Integer ID obfuscation techniques

2020-02-01 02:33发布

问题:

I'm looking for an easy and reversible method of obfuscating integer IDs. Ideally, I'd want the resulting obfuscation to be at most eight characters in length and non-sequential, meaning that the obfuscation of "1" should look nothing like the obfuscation for "2" and so on.

This isn't meant to be secure by any means, so this isn't a huge concern. Additionally, the integers I'll be obfuscating aren't large - between one and 10,000 - but I don't want any collisions, either.

Does anybody have any ideas for something that would fit this criteria?

回答1:

I derived an idea from Pearson hashing which will work for arbitrary inputs as well, not just 32-bit integers. I don't know if this is the exact same as Greg answer, but I couldn't get at what he meant. But what I do know is that the memory requirements are constant here. No matter how big the input, this is still a reliable obfuscation/encryption trick.

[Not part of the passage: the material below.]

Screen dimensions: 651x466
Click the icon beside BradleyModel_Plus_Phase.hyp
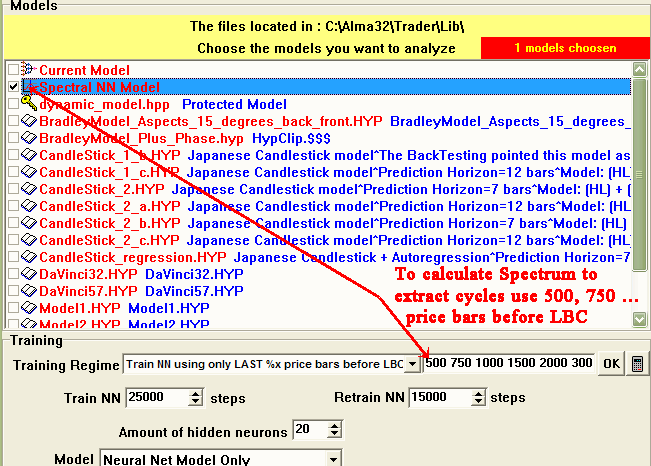click(x=29, y=138)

For the record, this method is not hashing, and it does not have collisions. It's a perfectly sound method of obfuscating a byte string.

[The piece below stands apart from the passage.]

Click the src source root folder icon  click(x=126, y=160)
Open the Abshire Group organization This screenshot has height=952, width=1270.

What you need for this to work is a secret key _encryptionTable which is a random permutation of the inclusive range 0..255. You use this to shuffle bytes around. To make it really hard to reverse it uses XOR to mix the byte string a bit.

public byte[] Encrypt(byte[] plaintext)
{
    if (plaintext == null)
    {
        throw new ArgumentNullException("plaintext");
    }
    byte[] ciphertext = new byte[plaintext.Length];
    int c = 0;
    for (int i = 0; i < plaintext.Length; i++)
    {
        c = _encryptionTable[plaintext[i] ^ c];
        ciphertext[i] = (byte)c;
    }
    return ciphertext;
}

You can then use the BitConverter to go between values and byte arrays or some convert to base 64 or 32 to get a textual representation. Base 32 encoding can be URL friendly if that's important. Decrypting is as simply as reversing the operation by computing the inverse of the _encryptionTable.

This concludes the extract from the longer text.